→ **Required action**: Which lines of the data hold the word "width"? Copy all of them.

→ **The input**:
────────────────

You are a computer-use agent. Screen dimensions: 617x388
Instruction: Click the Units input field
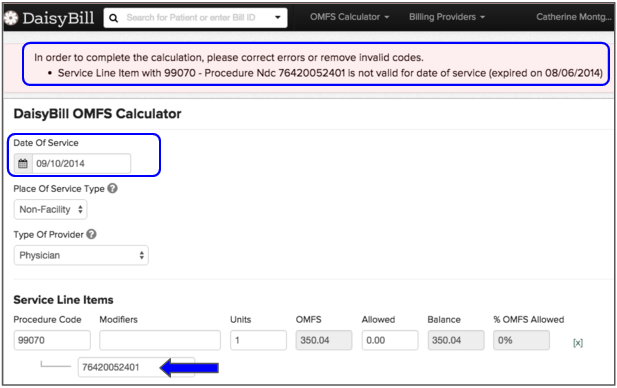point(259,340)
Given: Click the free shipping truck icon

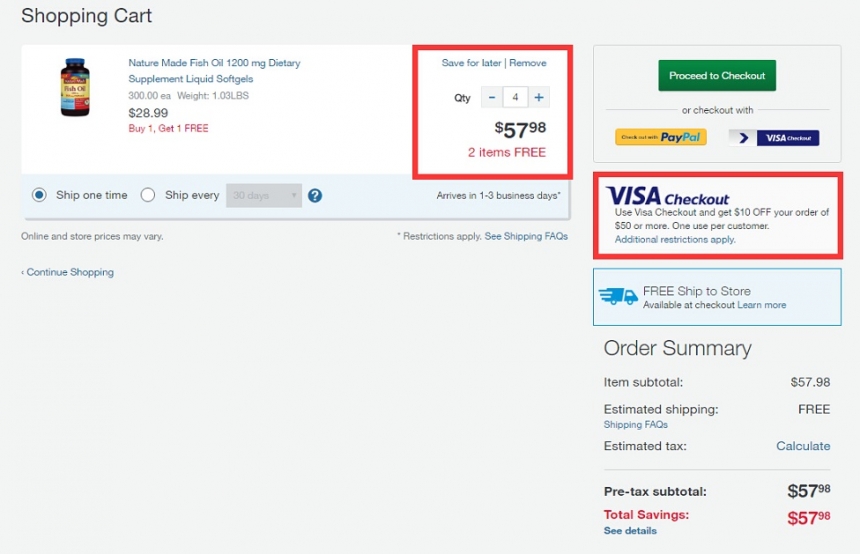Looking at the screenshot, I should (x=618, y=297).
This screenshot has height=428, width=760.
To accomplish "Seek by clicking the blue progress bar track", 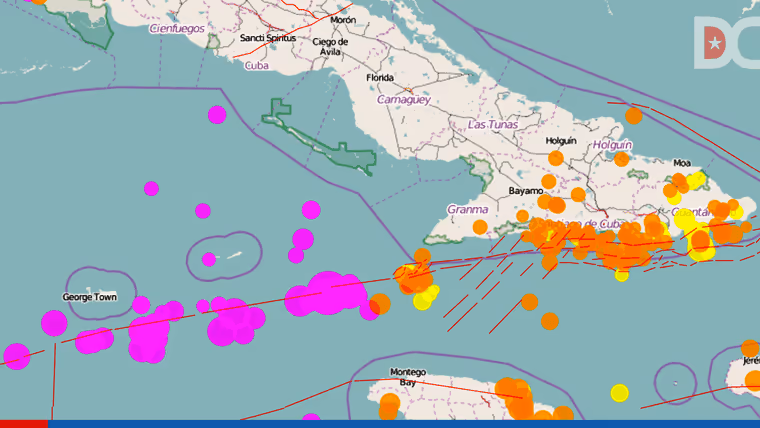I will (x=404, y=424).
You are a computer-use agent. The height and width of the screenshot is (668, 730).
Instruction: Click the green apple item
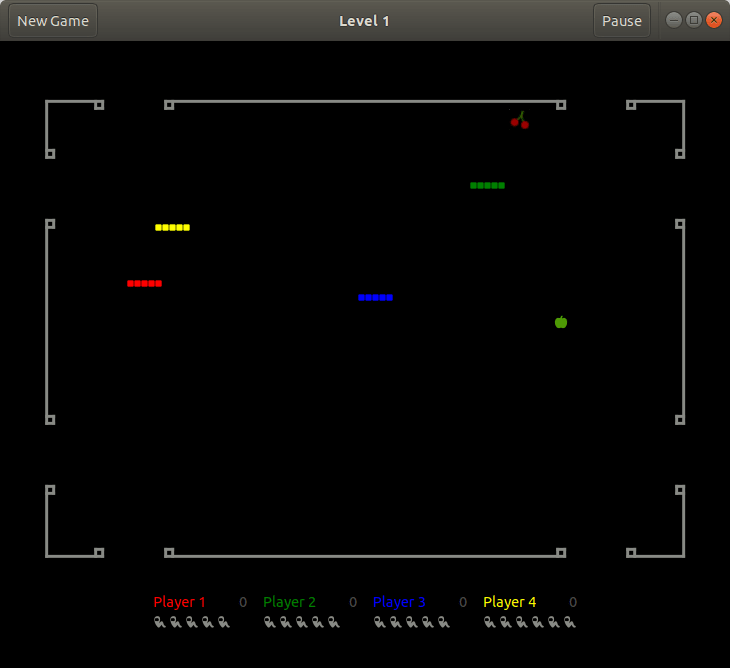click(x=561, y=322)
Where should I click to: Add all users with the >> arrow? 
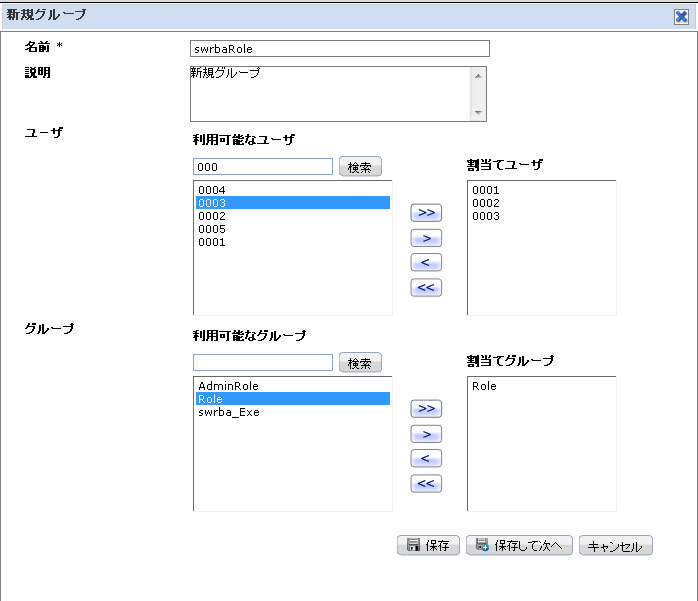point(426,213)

────────────────

→ **Response area**:
This screenshot has height=428, width=760.
You are a computer-use agent. The height and width of the screenshot is (668, 730).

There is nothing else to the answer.